Judge: Trump knew vote fraud claims in legal docs were false

Judge: Trump knew vote fraud claims in legal docs were false

Washington, D.C. According to a federal judge’s order on Wednesday, former President Donald Trump approved court paperwork contesting the outcome of the 2020 election that included charges of voting fraud that he knew to be untrue.
Four emails between Trump and lawyer John Eastman were ordered to be provided to the House committee looking into the attack on the Capitol on January 6 by U. S. District Court Judge David Carter, according to an 18-page judgement.

He claimed that since the emails include evidence of potential crimes, they cannot be withheld.
Though the judge’s conclusion has no practical bearing on a separate Justice Department investigation into efforts to overturn the election, any evidence that Trump signed documents he knew to be false could at minimum be a notable data point for criminal prosecutors trying to sort out culpability for far-ranging efforts to undo the results.

The judge explicitly referenced Trump’s attorneys’ allegations that more than 10,000 votes cast by deceased individuals, convicts, and unregistered voters in Fulton County, Georgia, were wrongly counted. On December 4, 2021, Trump’s legal team filed a document in Georgia state court that included those fraudulent accusations.
Later that month, Eastman forewarned Trump in a message that “some of the charges (and evidence supplied by the experts)” in the Georgia petition “has been erroneous.” Trump had been made aware of this, according to Eastman.

Even nevertheless, the judge noted, “Trump and his team filed another legal lawsuit with the same erroneous data after receiving the Eastman communication. Under oath, Trump attested that, to the best of his knowledge, the complaint was accurate.
“The emails show that President Trump knew that the specific numbers of voter fraud were wrong but continued to tout those numbers, both in court and to the public,” Carter wrote.

A conspiracy to defraud the United States, he claimed, is sufficiently related to and furthered by the emails.
Requests for comment from representatives of Trump and Eastman were not immediately fulfilled.
The ruling is the latest development in a monthslong legal battle between Eastman — a conservative lawyer and lead architect of Trump’s last-ditch efforts to stay in office — and congressional investigators.

On the grounds of assertions of attorney-client privilege, Eastman has attempted to withhold papers from the committee.
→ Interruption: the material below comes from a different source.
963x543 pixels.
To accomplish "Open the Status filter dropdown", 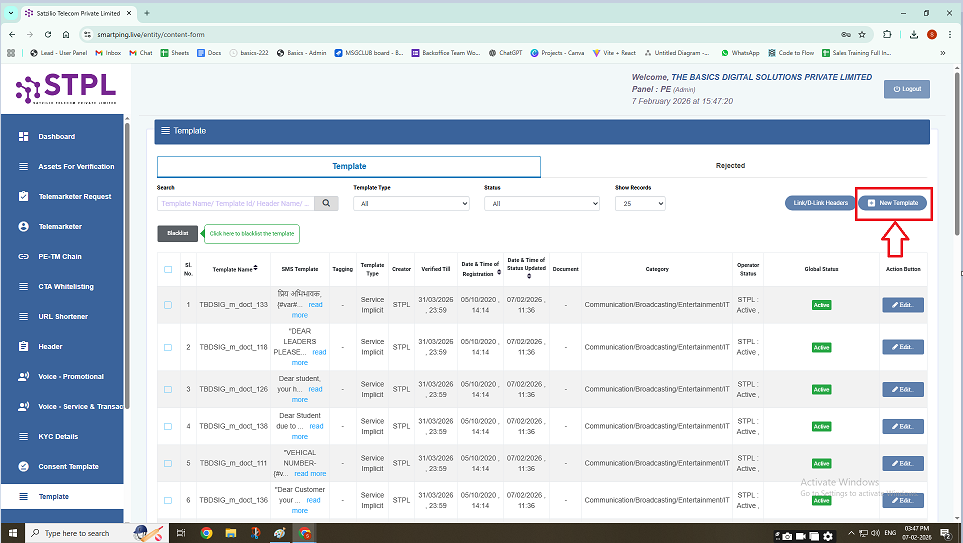I will pyautogui.click(x=541, y=203).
The committee has claimed that a legal exception exists that permits the publication of information pertaining to current or upcoming offences. And Carter has mostly agreed, ordering the release of hundreds of emails to the House committee since the spring.

The judge stated that it is “more likely than not” that Trump committed crimes in his attempt to thwart the certification of the 2020 election in an astonishing judgement from March.
Carter in his ruling Wednesday said the messages he has reviewed from Eastman and other attorneys show that the “primary goal” for some of their litigation was delaying or disrupting the certification of President Joe Biden’s election win.

The judge concluded that “Trump filed various cases not to get legal relief but to disrupt or postpone the January 6 congressional procedures through the courts.” This conclusion was supported by all available information.
The House committee is looking into a complex scheme by Trump and his associates to rig the 2020 election and cause unrest at the Capitol, and the emails from Eastman are a part of that inquiry.
The judge ordered Eastman to give the documents to the committee by the afternoon of Oct. 28.

Eric Tucker, a journalist for the Associated Press, contributed from Washington.

Judge: Trump was aware that the allegations of vote fraud in the court documents were untrue.